Unit 5 consultant Matthew Cropper responded to these comments during his presentation later in the evening, saying elementary school enrollments are ideally able to draw students close by.

“We weren't able to ... make significant strides at the elementary level to get things to be representative, similar to what the district averages in race and ethnicity and lunch code,” said Cropper. “But we did the best we could to try and maintain and try not to make things more imbalanced.”

He added middle and high school redistricting is easier to maintain a good balance in those categories because they encompass larger zones, making it easier to get a good mix of neighborhoods.

Glenn Elementary

Under option one, Glenn’s student population moves to Sugar Creek Elementary to make room for the district's transitional services program. Unit 5 plans to close and sell Eugene Field School, where those 18-22 year old students currently attend school.
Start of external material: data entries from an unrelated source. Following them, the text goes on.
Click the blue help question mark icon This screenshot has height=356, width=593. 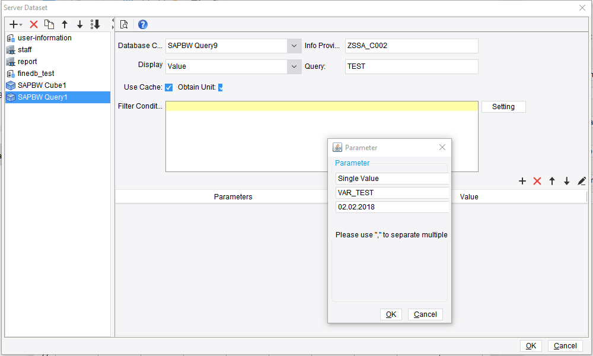pyautogui.click(x=142, y=24)
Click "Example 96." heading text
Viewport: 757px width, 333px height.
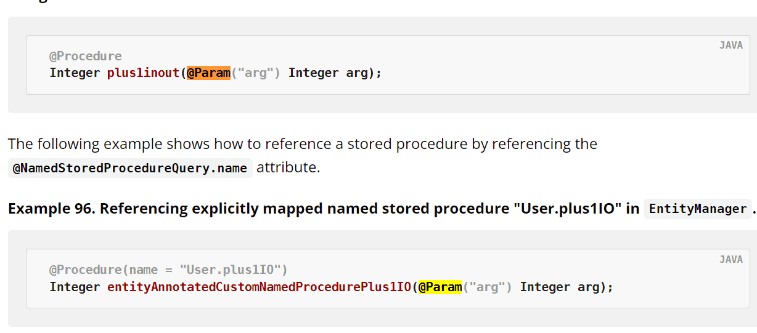pyautogui.click(x=52, y=209)
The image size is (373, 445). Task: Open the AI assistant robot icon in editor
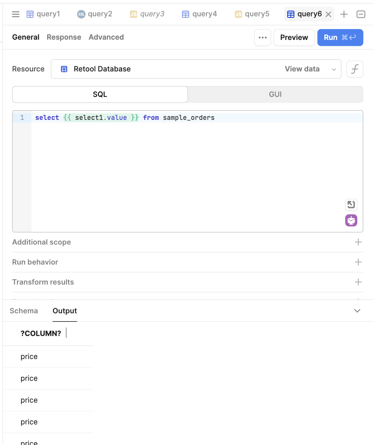click(x=351, y=220)
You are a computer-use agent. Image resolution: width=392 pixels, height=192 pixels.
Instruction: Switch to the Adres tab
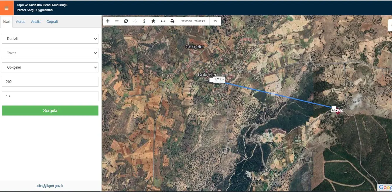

The change would occur in the 2029-30 school year.

Commenters argued in favor of option two, where those students instead move to a new facility.

Students at Glenn come from near the Illinois State University campus, and Glenn supporters said the grade school makes the neighborhood an attractive place to live.

“When we purchased our house in the Glenn area in 2019, it was absolutely a deciding factor for us that there was a walkable Elementary School,” said Michael Kalmbach, whose child will begin kindergarten at Glenn in the fall. “I have been awed witnessing the community that surrounds the school. It is so truly a special place.”

Supporters also championed the roughly 40% of students who come from open enrollment households, and the diverse student body there.

They also mentioned the lack of time Glenn families were given to research in opposition to relocation. While Carlock families were warned in the fall, Glenn Elementary families did not receive confirmation that relocation was anything more than a rumor until February.

“We were given no financial information to consider in order to provide feedback on the options we were given,” said Sarah Burnett, whose son attends Glenn.

Braden Fogerson is a correspondent at WGLT. Braden is the station's K-12 education beat reporter.